The others checked back with similar responses. The fuel outside was almost certainly for the tanks and armored carriers, but those had all left looking for us hours ago, and were still on patrol. The aircraft were all solidly biological.
While the reindeer migs were technically two men craft, we could get one soldier in one with a crowbar, and the flight position was going to be anything by comfortable.
Worse, with only five migs, that still left six men unaccounted for, including myself. And time was running out.
One of the hanger bays, however, was still stuck shut. Caber, one of the relatively quieter men, was attempting to make it through the lock. He was the infiltration specialist for the trip, but was largely overshadowed by Graile and Thyger in most cases. But when it came to the sort of good old-fashioned sturdy metal lock that would probably survive the upcoming explosion without breaking, Caber was the man to have on your side.
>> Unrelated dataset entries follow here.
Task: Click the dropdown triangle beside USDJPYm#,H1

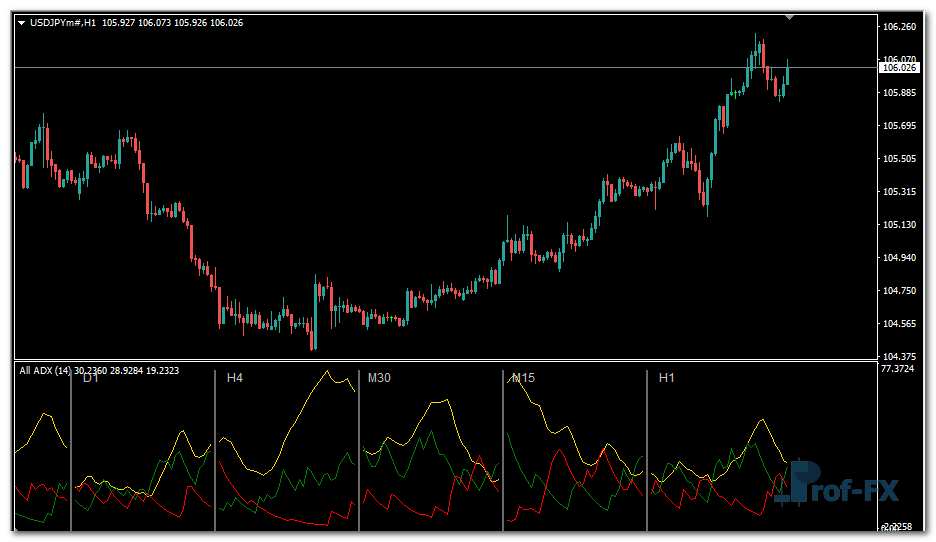Action: 22,22
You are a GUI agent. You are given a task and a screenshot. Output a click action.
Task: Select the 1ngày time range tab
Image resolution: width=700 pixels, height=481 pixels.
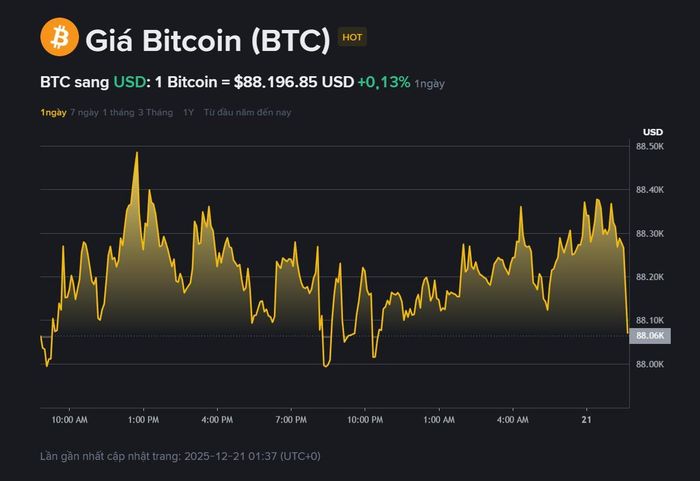click(x=53, y=113)
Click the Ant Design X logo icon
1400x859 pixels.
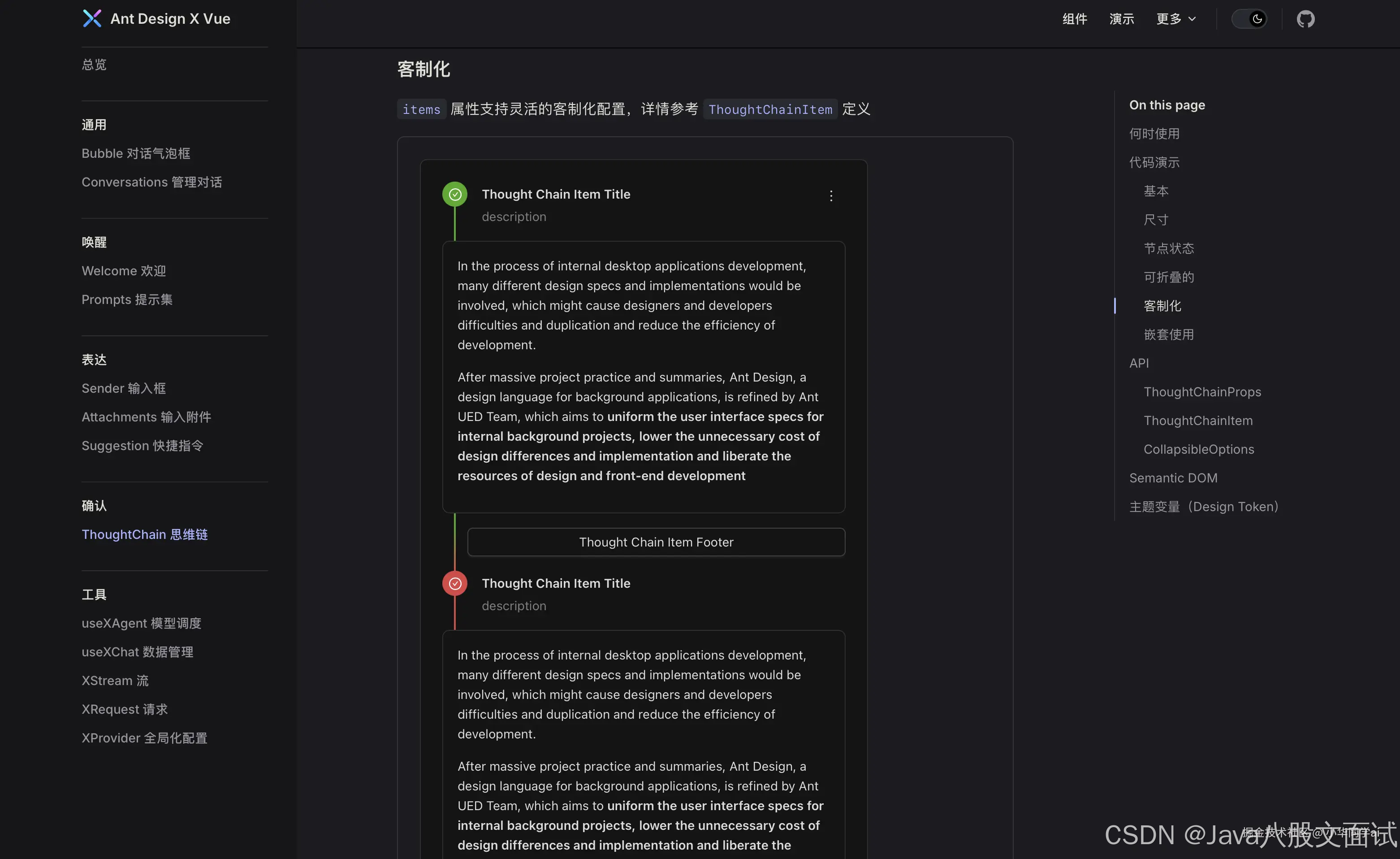(x=92, y=19)
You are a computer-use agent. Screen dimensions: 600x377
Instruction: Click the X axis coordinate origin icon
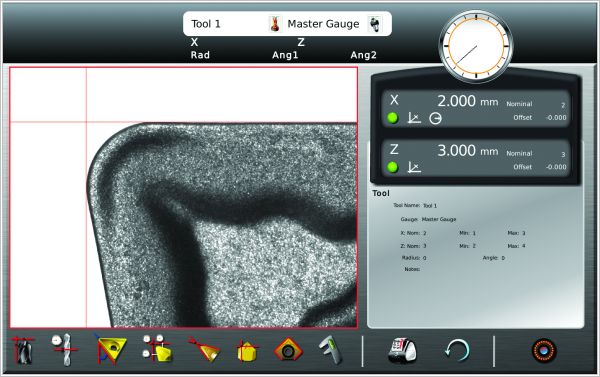coord(414,118)
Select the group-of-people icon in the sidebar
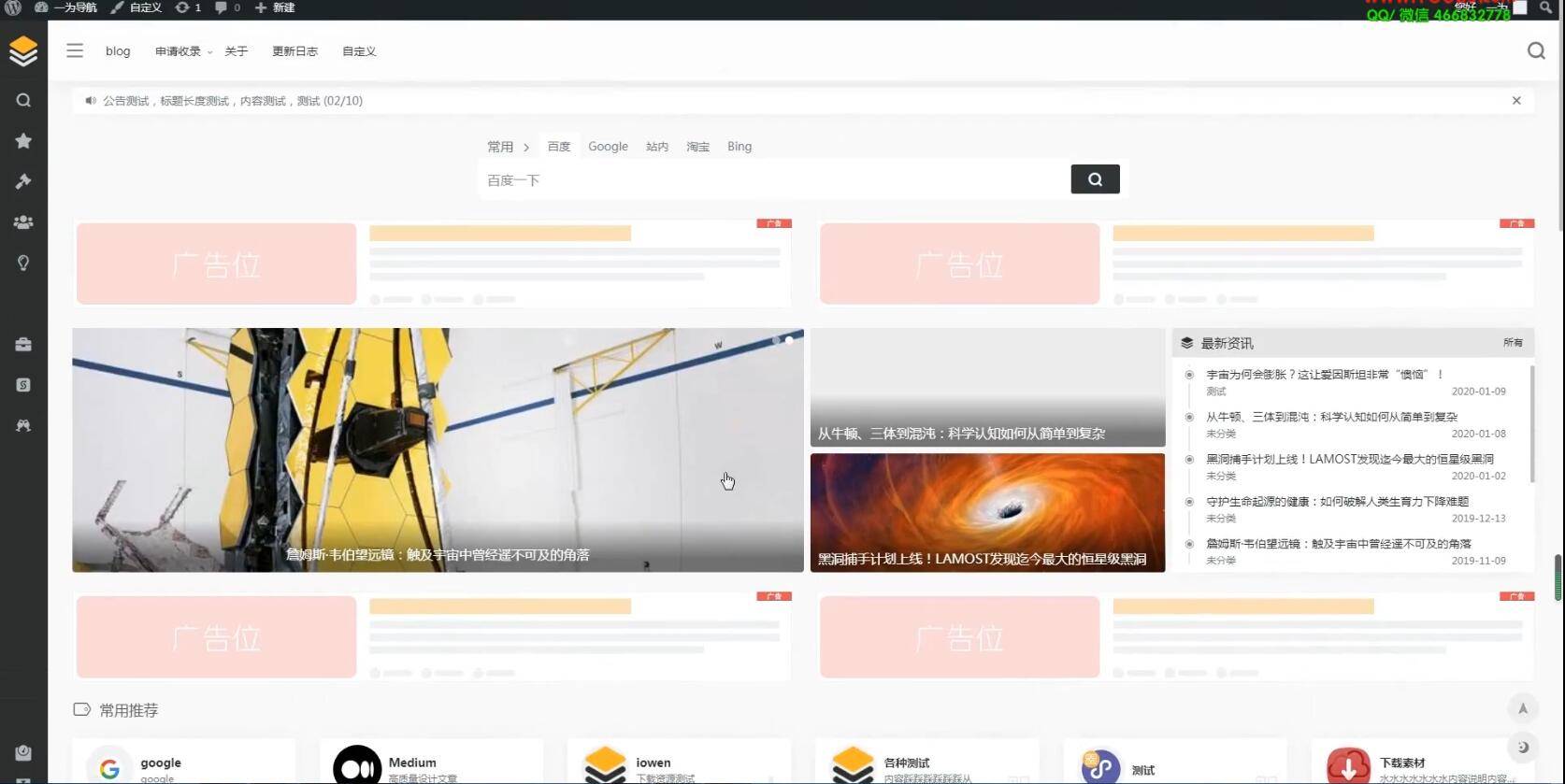The height and width of the screenshot is (784, 1565). pos(23,222)
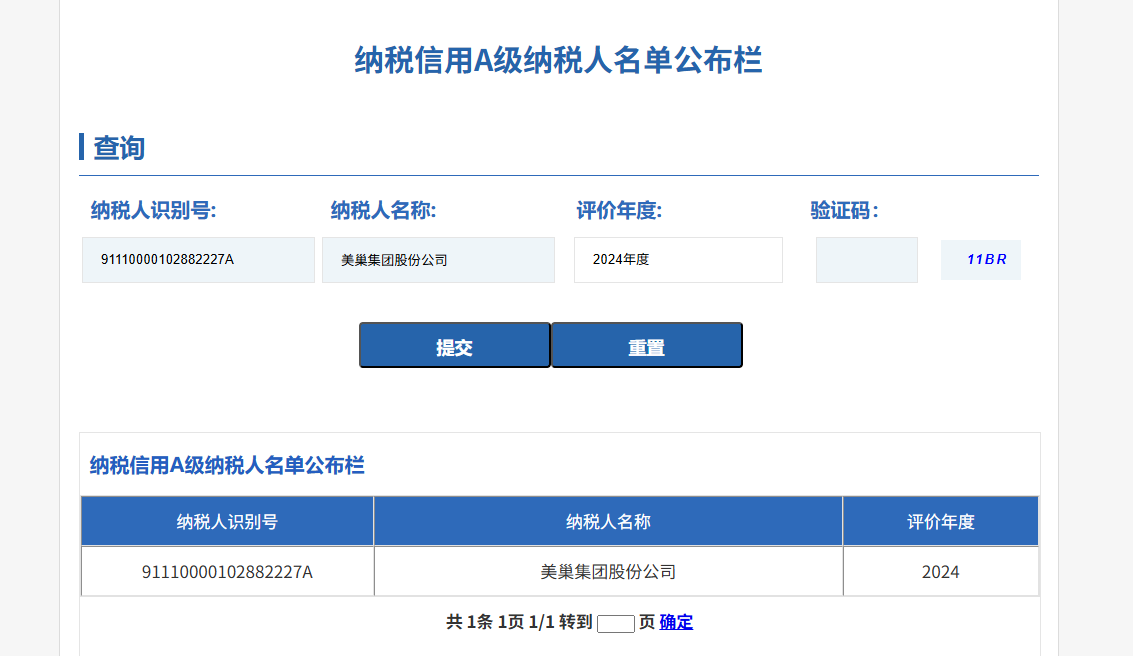Click the empty 验证码 input box
This screenshot has height=656, width=1133.
[x=866, y=260]
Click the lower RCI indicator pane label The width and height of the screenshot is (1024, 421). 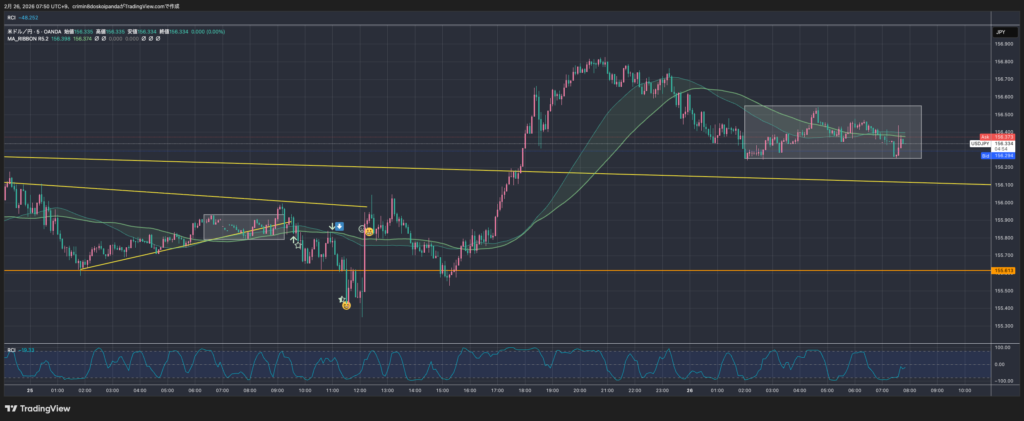click(x=10, y=349)
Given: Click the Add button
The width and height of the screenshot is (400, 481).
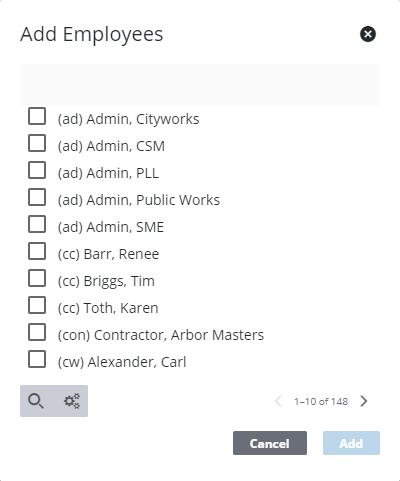Looking at the screenshot, I should 351,443.
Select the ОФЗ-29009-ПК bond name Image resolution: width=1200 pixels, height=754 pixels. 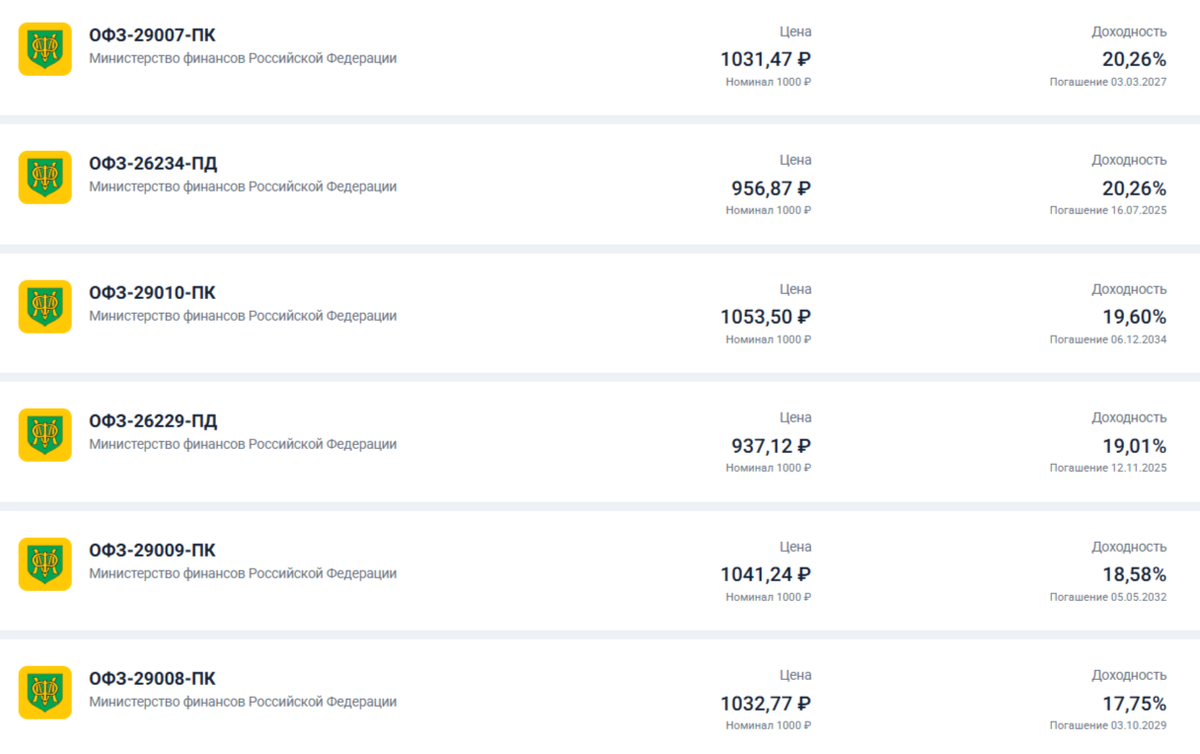(152, 551)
Unfortunately, he was not having a great deal of success, either. The lock required that the person trying to break into it use the force of a jackhammer with the delicacy of a scalpel.
Thyger, who was getting rather impatient, finally grabbed one of the lock saws from Caber, and ran it against the lock. All he got in return was a piercing screech and a dulled mini-saw.
Followed by a resounding thud on the door, which shook the entire building.
We all stopped. I looked at the door in fascination. Then, I turned to Thyger.
“Give me that saw.” I said.
He handed it to me, limply, and backed away from the door.
I ran the saw against the lock again.
The door dented sharply outwards with another thud, followed by a desperate barrage as whatever was inside tried to push its way out. It subsided as I pulled the saw away.
“Anyone got some duct tape?”
Dorhaise swung his pack around, dug in it, and then tossed me a silvery roll.
Everyone looked at him oddly. He shrugged.
“You can use it to fix anything,” He said casually, “Including bullet wounds and broken arms, if you know what you’re doing.”
I pulled a length out, and duct taped the saw to the lock. Then I pulled a length tight over the micro-saw’s “On” button, and yelled to my men.
“Hit the bricks!”
The thing inside went wild. The door tore off like tissue paper, bursting right through its hinges and swinging on its lock. The thing that needed the lock was shaking rock and metal off itself. It certainly had room for six people. It would have fit all of us, if I hadn’t wanted a fighter escort.
Standing in the light, covered from head to toe in metal and hosepipes so that the aerodynamic gondola on top and delta wings strapped around its midriff gave it the appearance of being some terrible robot, was a very perturbed wooly mammoth bomber.
* * *
We barely made it out before the nuke went up. But when it did, there was no mistaking it. The sound was deafening.
I was more then a little shocked to find that I was actually on top of a flying elephant.
Graile was slapping his mini computer. It was refusing to turn on.
“Something wrong?” I asked, looking over his shoulder.
“No, sir. But I think I’ve figured out why they’re using these animals.” he said. I raised an eyebrow. He went on. “They turn their nervous systems into a carrier mechanism for an electromagnetic field of the same polarity as the Earth’s. This is incredibly efficient with an animal because the nervous system still has a conductivity that can rival high-end metal alloys, but is spread throughout the animal so finely that it provides lifting force in all portions of the body, in a way that conducting agents cannot. Unfortunately, our electronic devices are not shielded very heavily, which is what is causing the malfunction.”
I was somewhat concerned.
“Do you still have the location of Santa’s workshop?” I asked.
He glanced at the device, and put it away.
“No, sir, not precisely. But I do remember that they were nearly in the very center of the North Pole.”
I nodded, and turned to the pilot of this strange craft.
“Head straight for the center, Locht,” I shouted, “It’s time to regift Mr. Kringle.”